*** Opening Record set ***

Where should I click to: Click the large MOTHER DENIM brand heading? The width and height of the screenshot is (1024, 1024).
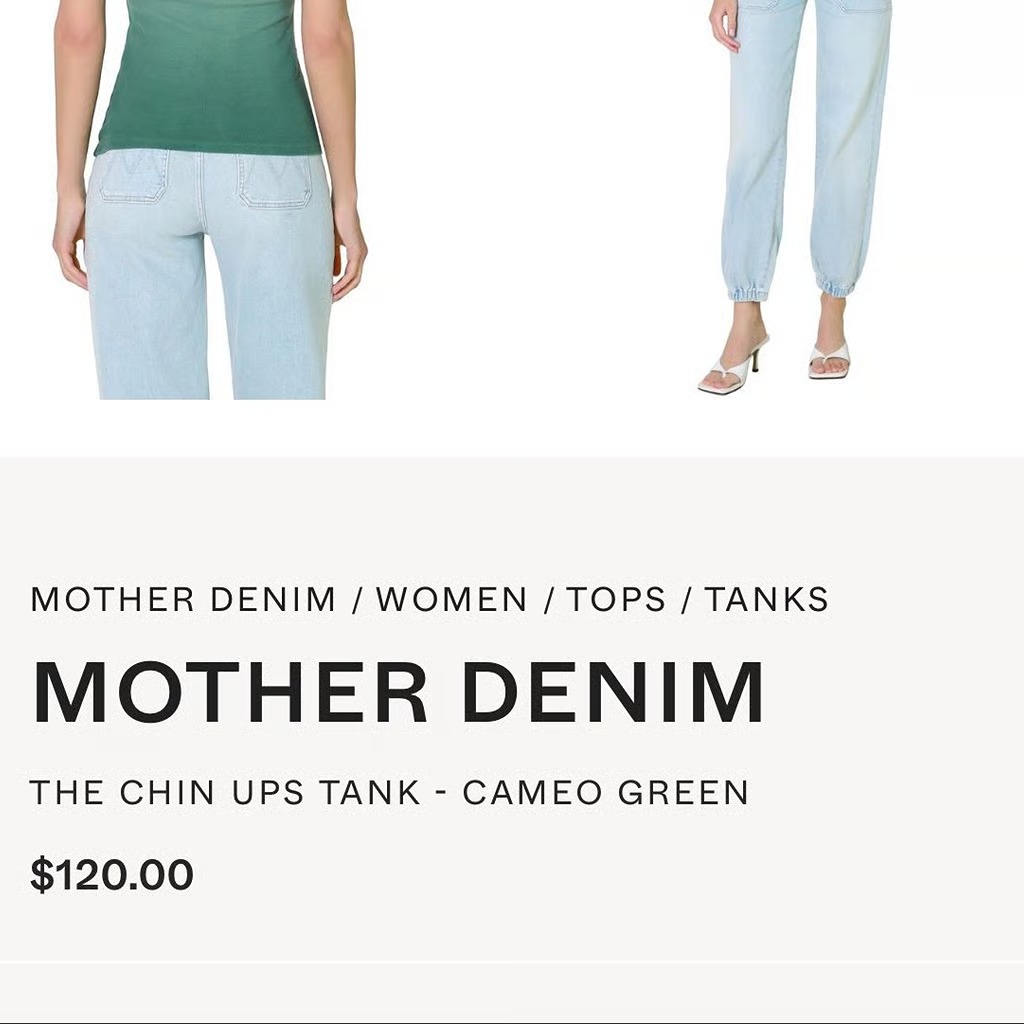[x=398, y=692]
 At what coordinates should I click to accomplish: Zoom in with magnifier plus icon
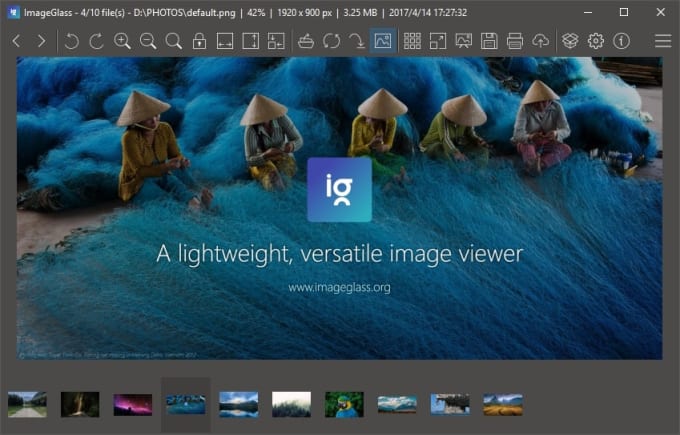(x=122, y=41)
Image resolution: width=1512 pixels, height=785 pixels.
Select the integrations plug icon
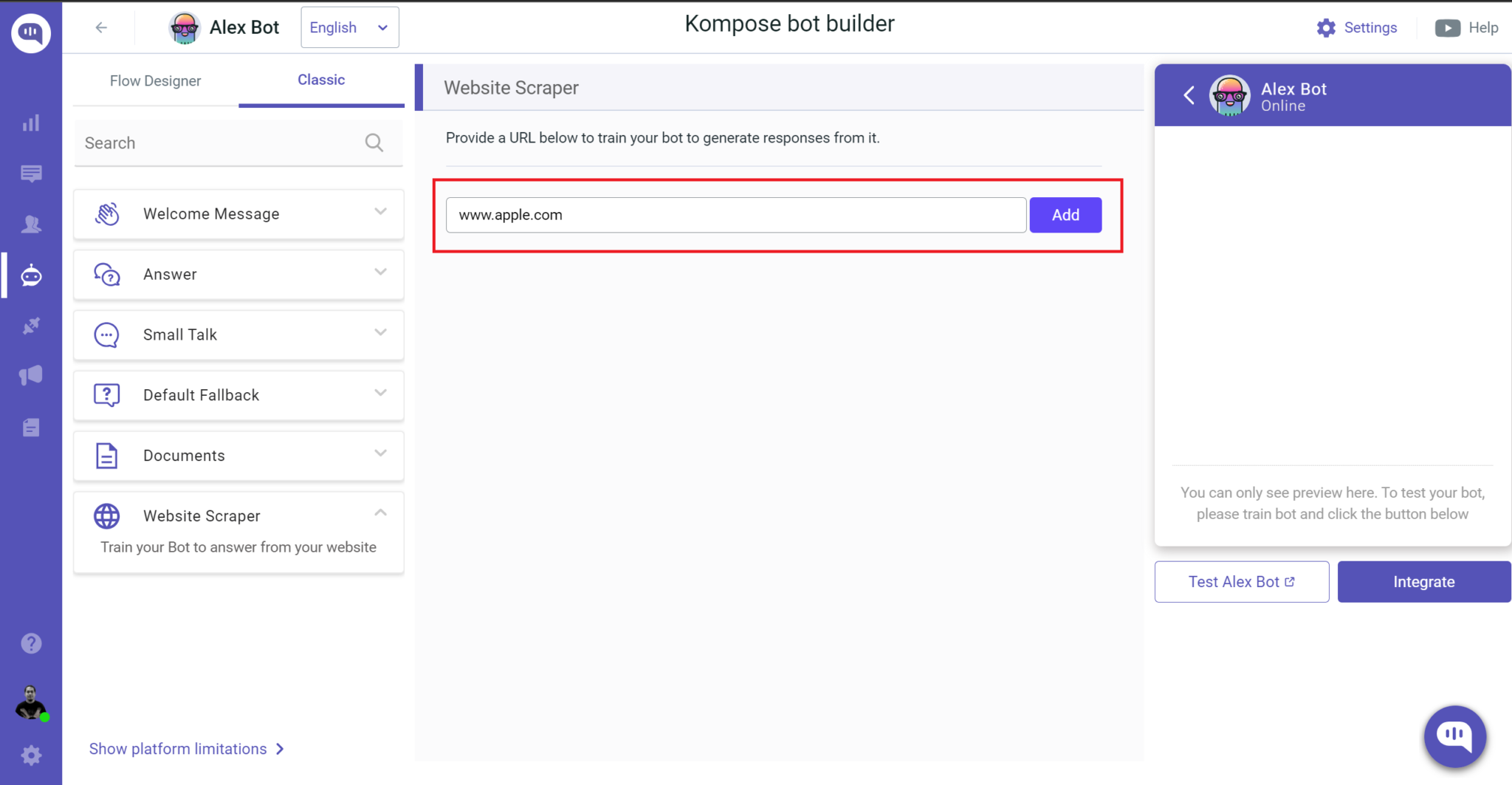point(30,326)
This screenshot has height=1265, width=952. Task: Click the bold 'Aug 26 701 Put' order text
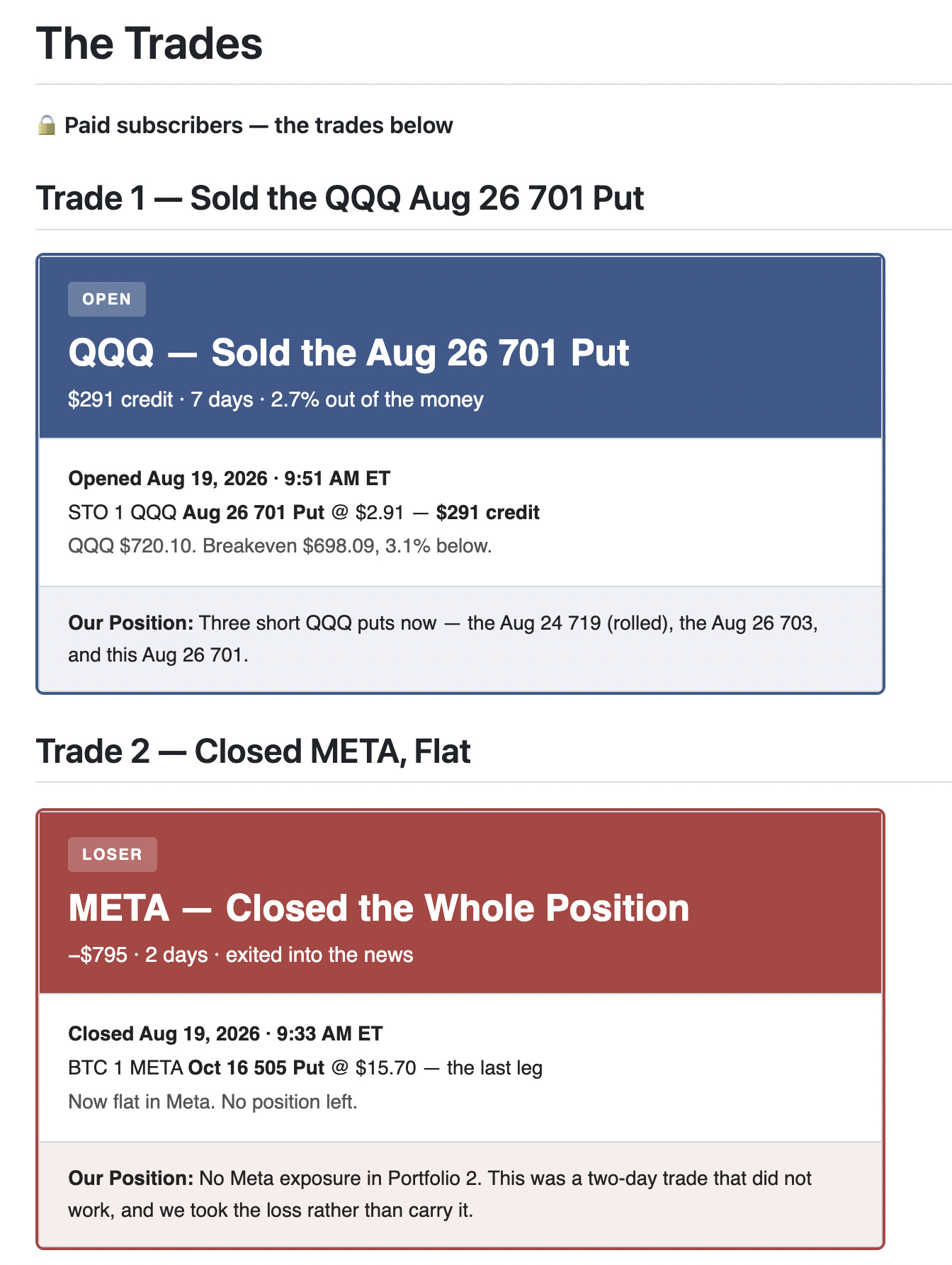254,512
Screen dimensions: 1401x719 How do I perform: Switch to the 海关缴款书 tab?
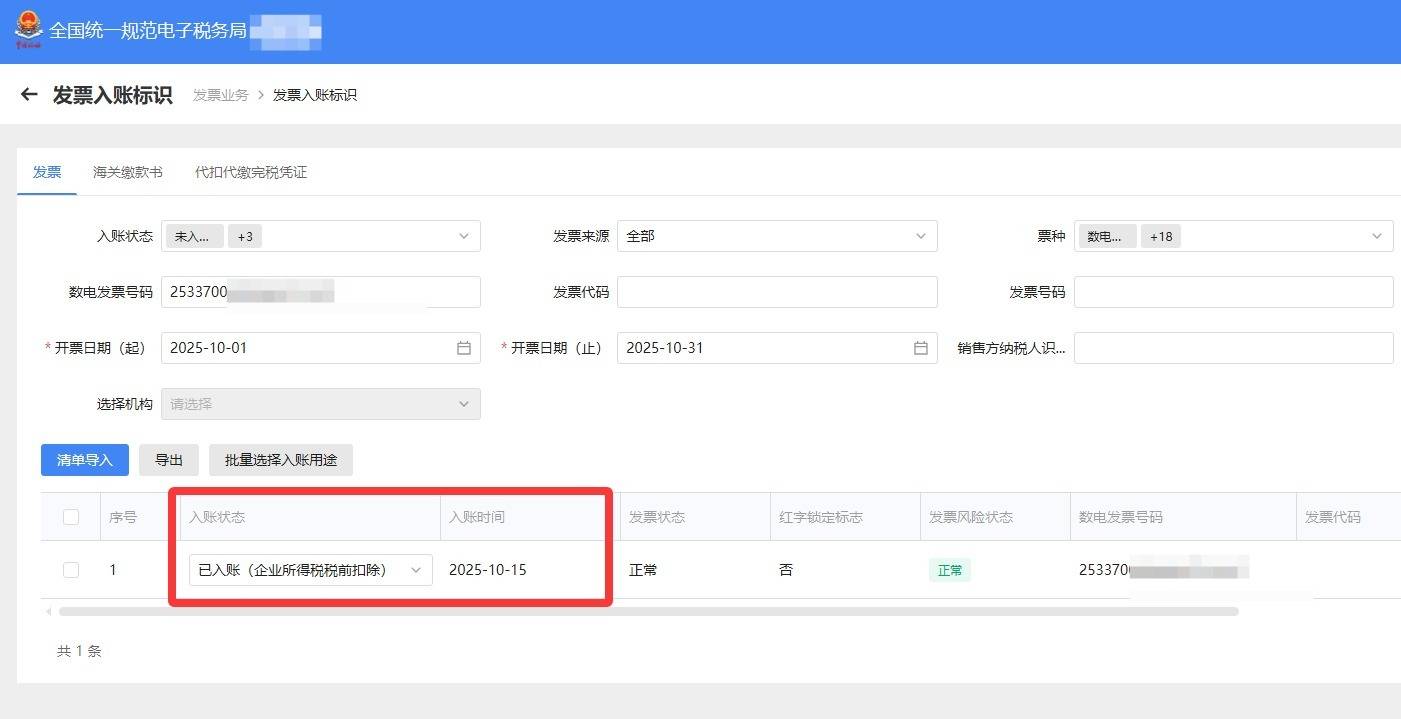point(128,172)
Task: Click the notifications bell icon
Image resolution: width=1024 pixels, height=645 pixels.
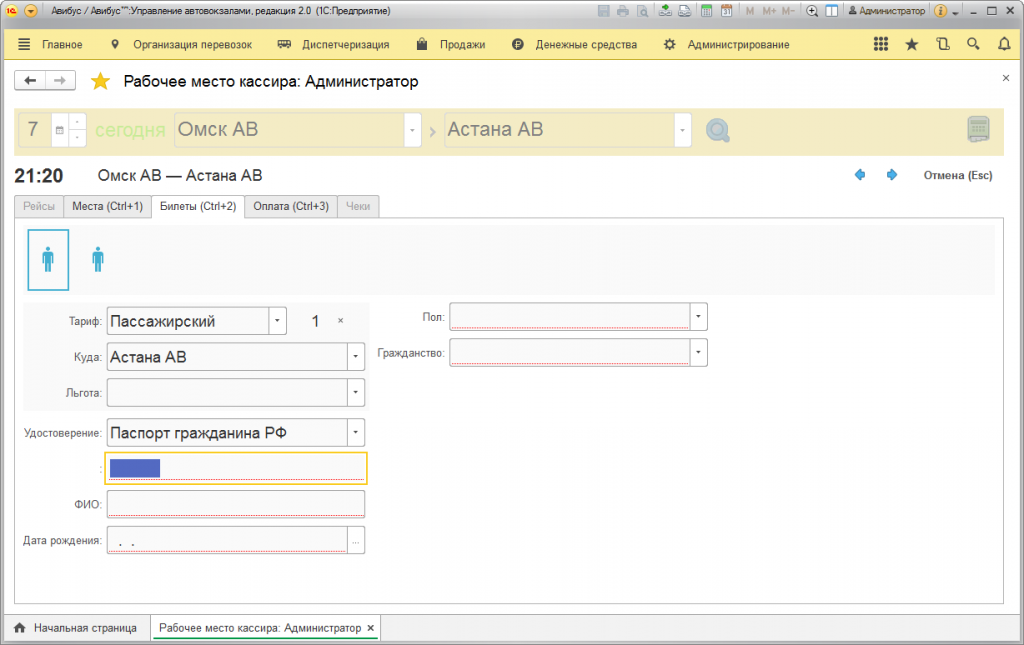Action: (1004, 44)
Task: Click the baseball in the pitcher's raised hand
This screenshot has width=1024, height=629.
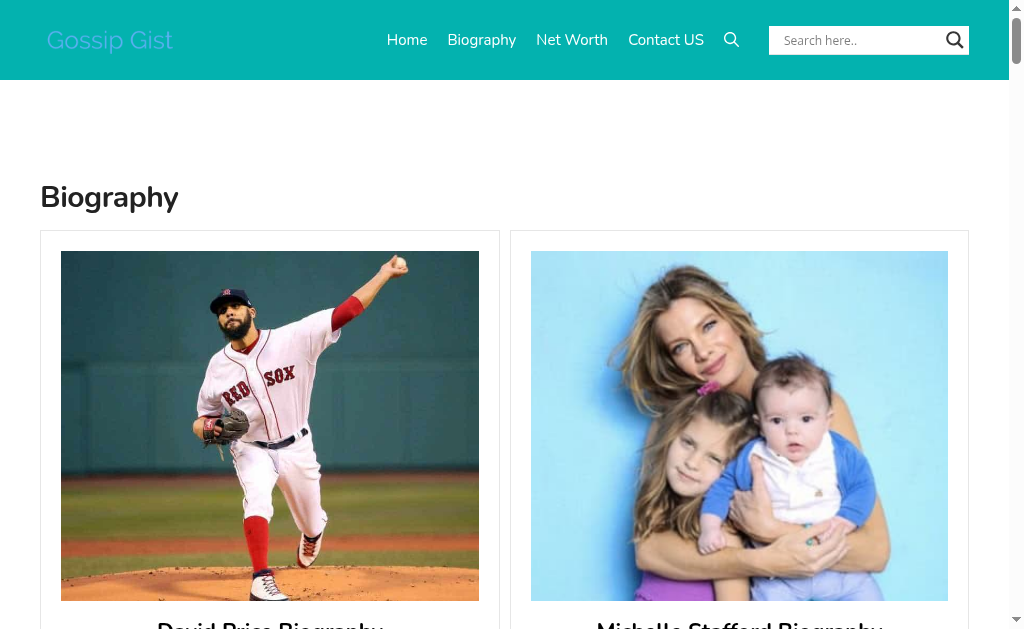Action: 400,263
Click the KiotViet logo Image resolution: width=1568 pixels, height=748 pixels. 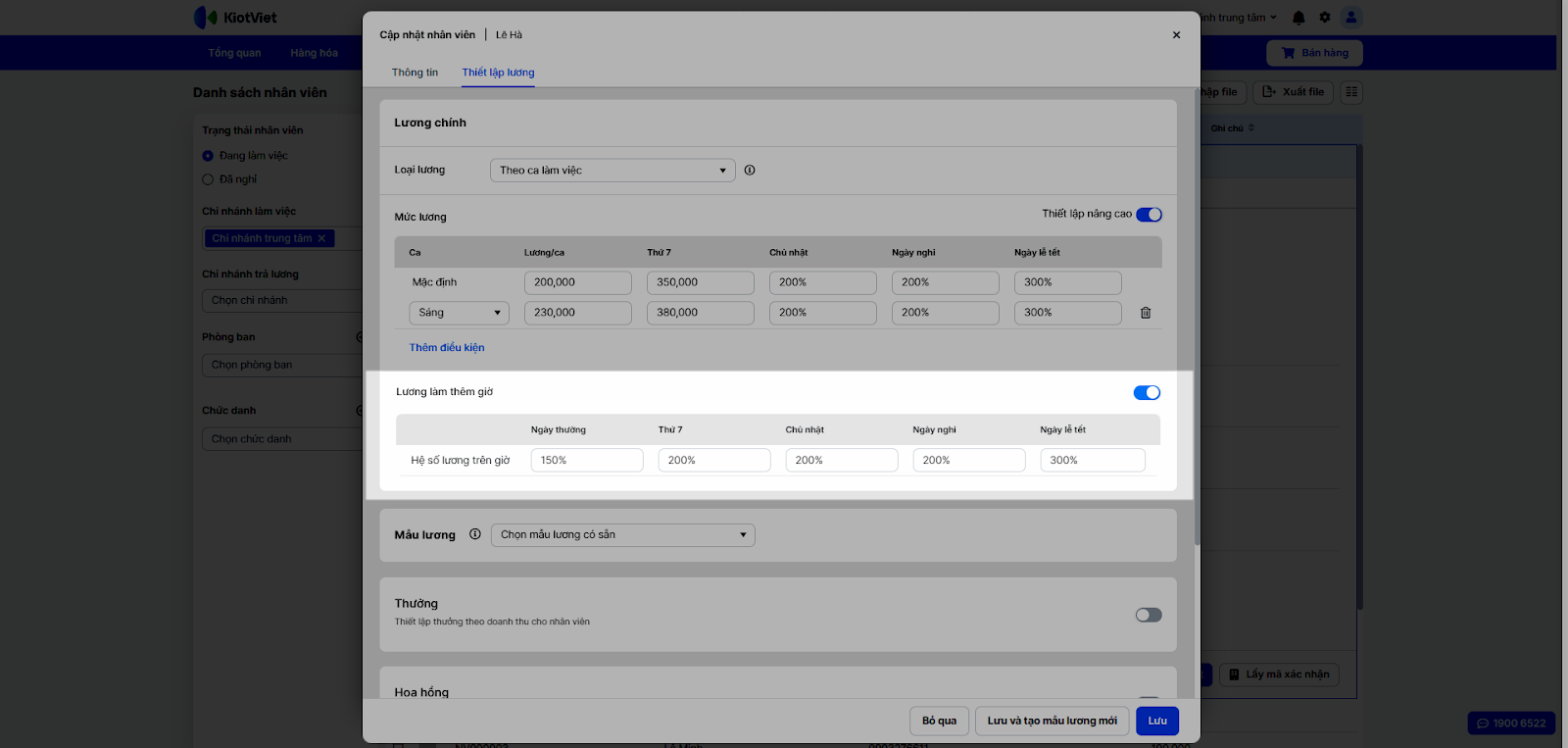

*** Closing Record set ***

**Task details**
Transcribe the records verbatim, excluding pictures.

**Answer for the task**
Where should I click to: Click the large MOTHER DENIM brand heading? The width and height of the screenshot is (1024, 1024).
[x=398, y=692]
 At what coordinates should I click to accomplish: Zoom in with magnifier plus icon
(x=122, y=41)
Image resolution: width=1512 pixels, height=785 pixels.
Select the integrations plug icon
point(30,326)
This screenshot has height=1265, width=952. Task: Click the bold 'Aug 26 701 Put' order text
254,512
Screen dimensions: 1401x719 How do I perform: Switch to the 海关缴款书 tab?
point(128,172)
Task: Click the notifications bell icon
Image resolution: width=1024 pixels, height=645 pixels.
Action: (1004, 44)
Task: Click the baseball in the pitcher's raised hand
This screenshot has width=1024, height=629.
Action: 400,263
Click the KiotViet logo Image resolution: width=1568 pixels, height=748 pixels. 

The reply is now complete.